Tarea A:
Según el texto sobre enfermedades infecciosas emergentes, ¿en qué animales aparece el moquillo?
Tarea B:
Transcribe del texto sobre enfermedades infecciosas emergentes el fragmento que va desde "Para los humanos, el" hasta "las praderas africanos.".
Tarea C:
Resume en dos oraciones el texto sobre enfermedades infecciosas emergentes.

Enfermedades infecciosas emergentes

La actual crisis de la biodiversidad no sólo se limita a la pérdida de hábitats y a la extinción de especies. También es una crisis de enfermedades infecciosas emergentes (EIE), tal como el VIH en los humanos, el ébola en humanos y gorilas, el virus del Nilo occidental y la influenza aviaria en humanos y aves, los hongos quítridos en anfibios y el moquillo en leones marinos. Hay razones para tomar esos acontecimientos muy en serio, porque las EIE parecen tener una larga historia evolutiva.

Ello se debe a que muchos patógenos pueden infectar a varios huéspedes, pero evolucionaron en lugares donde sólo algunos de esos huéspedes viven. Los patógenos también tienen medios especializados de transmisión de huéped a huésped. Si, por ejemplo, un patógeno es transmitido por un insecto que vive en las cimas de los árboles, los huéspedes susceptibles no resultarán infectados si nunca abandonan el suelo.

Para los humanos, el VIH, el ébola, el virus del Nilo occidental y la influenza aviaria son nada más las últimas de una larga serie de EIE. Cuando nuestros ancestros dejaron las selvas africanas y llegaron a las sabanas hace más de un millón de años, rápidamente se conviertieron en predadores eficaces. Al compartir las presas con carnívoros preexistentes, adquirieron solitarias que inicialmente sólo vivían en las hienas, los grandes felinos y los perros de las praderas africanos.

Material mostrado:
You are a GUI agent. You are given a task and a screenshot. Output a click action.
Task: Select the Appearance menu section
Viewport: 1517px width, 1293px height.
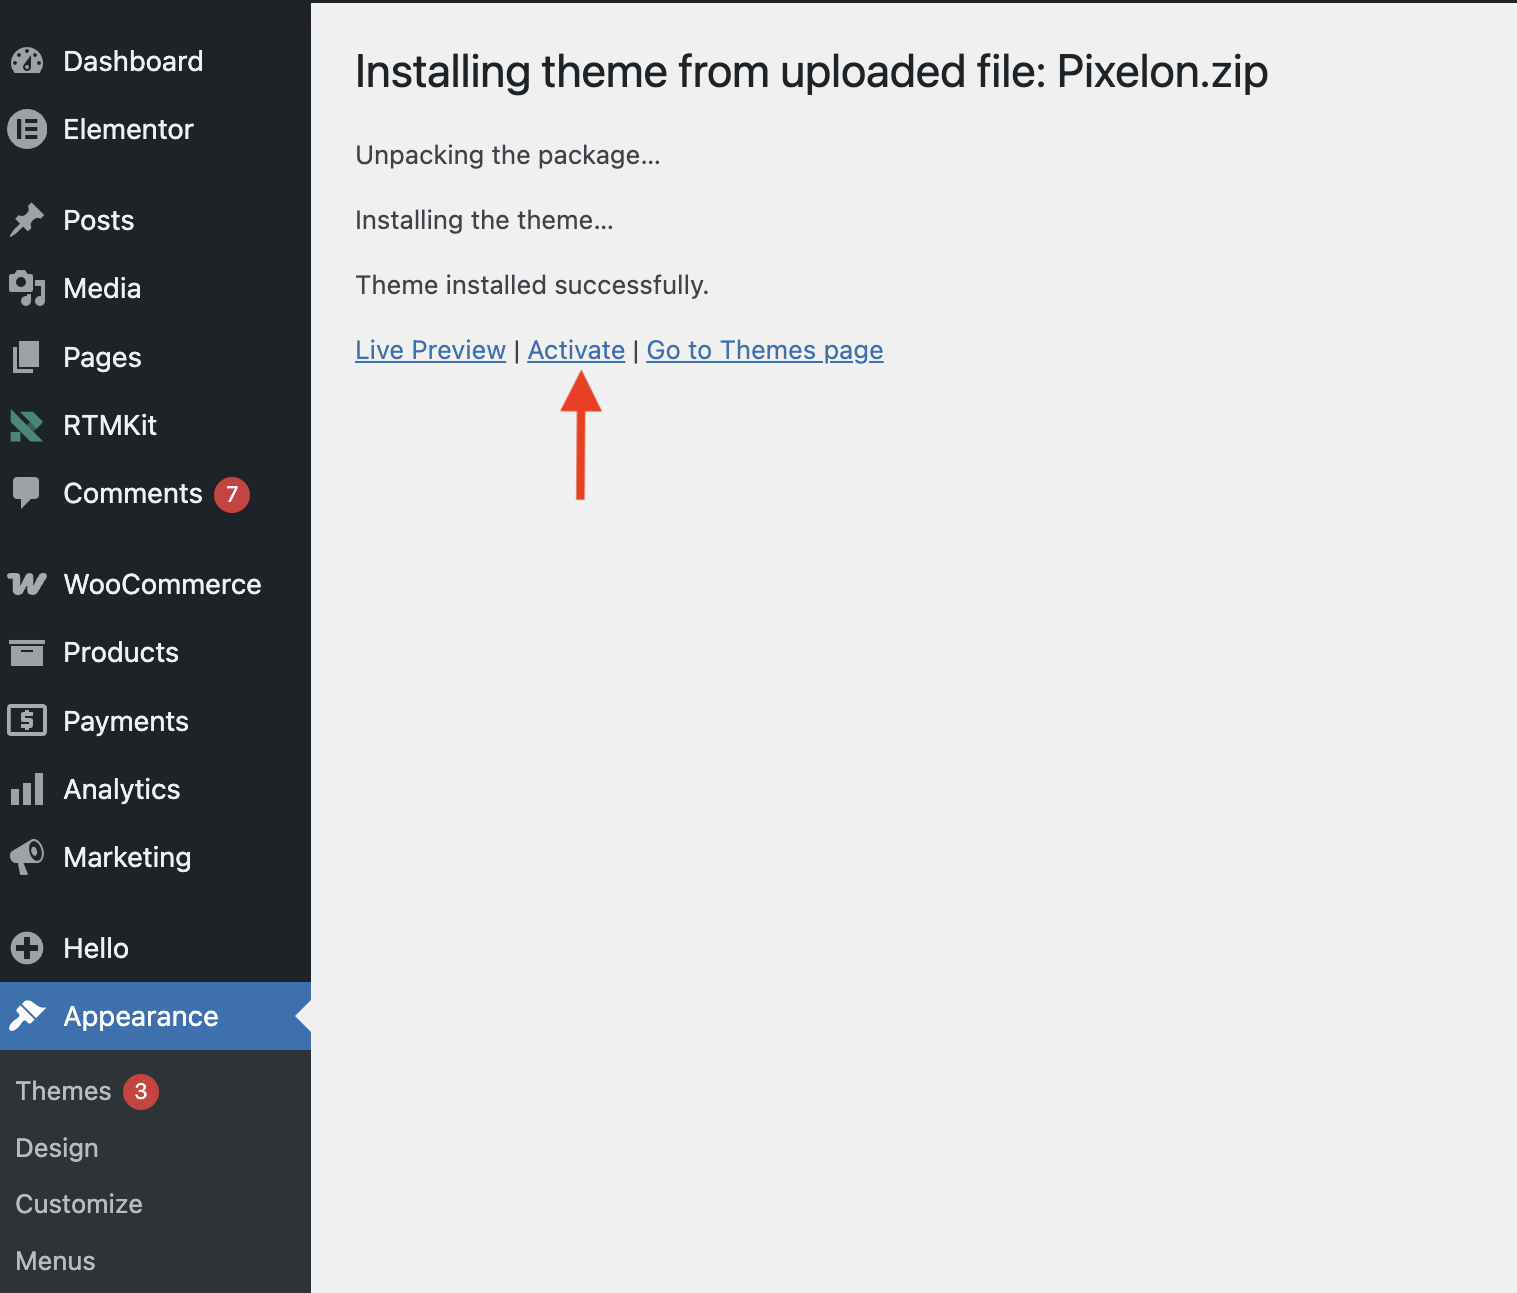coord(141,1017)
--
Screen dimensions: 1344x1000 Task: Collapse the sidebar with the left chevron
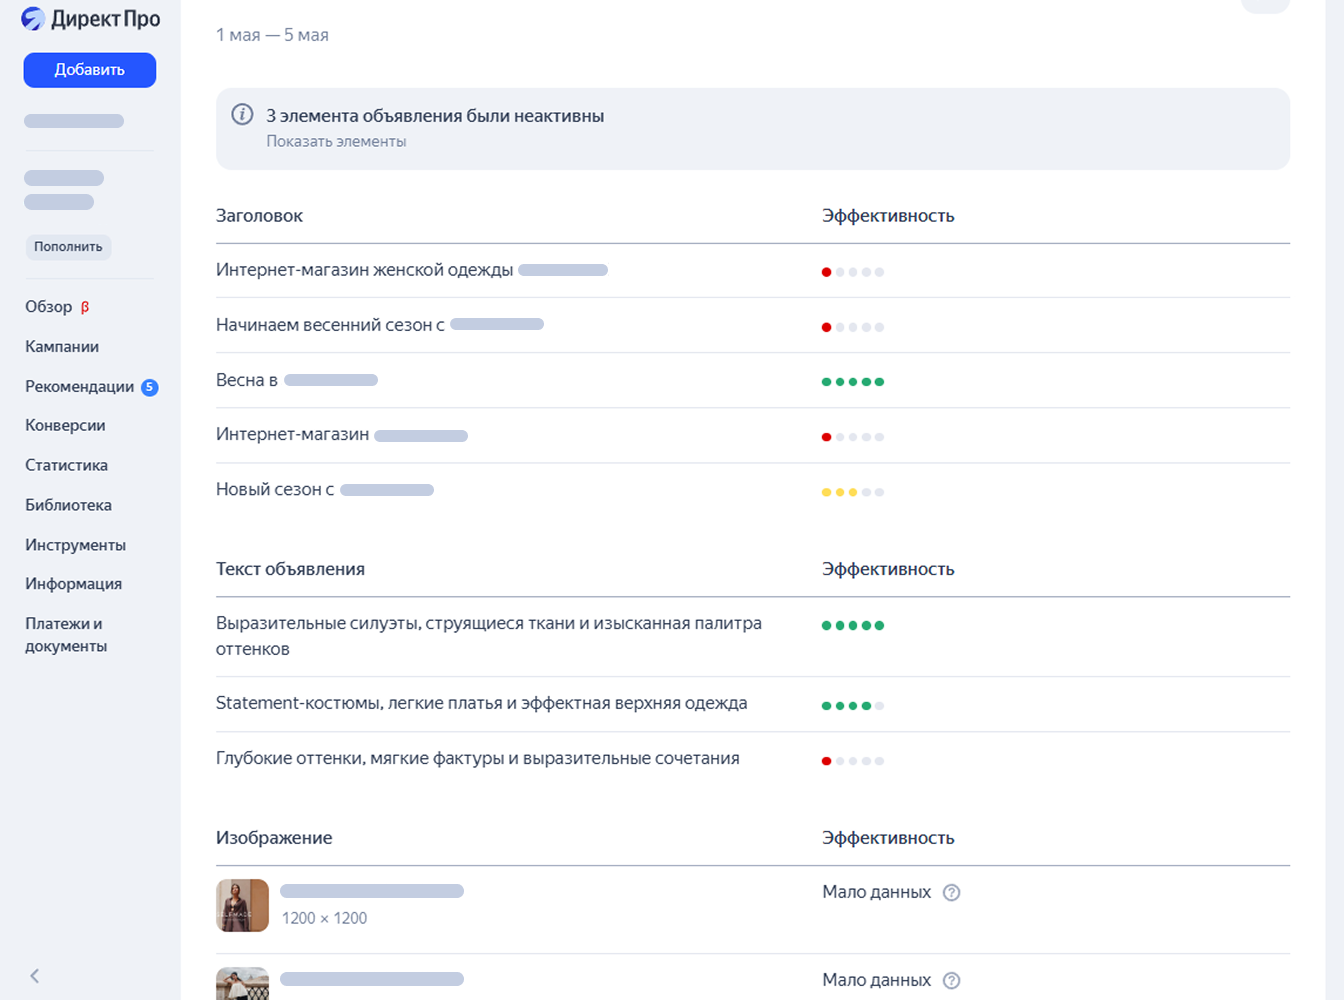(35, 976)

Respuesta A:
En los leones marinos.

Respuesta B:
Para los humanos, el VIH, el ébola, el virus del Nilo occidental y la influenza aviaria son nada más las últimas de una larga serie de EIE. Cuando nuestros ancestros dejaron las selvas africanas y llegaron a las sabanas hace más de un millón de años, rápidamente se conviertieron en predadores eficaces. Al compartir las presas con carnívoros preexistentes, adquirieron solitarias que inicialmente sólo vivían en las hienas, los grandes felinos y los perros de las praderas africanos.

Respuesta C:
La crisis de la biodiversidad es también una crisis de enfermedades infecciosas emergentes, como el VIH, el ébola o los hongos quítridos en anfibios, que parecen tener una larga historia evolutiva. Muchos patógenos pueden infectar a varios huéspedes pero evolucionaron donde solo viven algunos de ellos, y para los humanos estas enfermedades son las últimas de una larga serie, ya que nuestros ancestros adquirieron solitarias de otros carnívoros al llegar a las sabanas.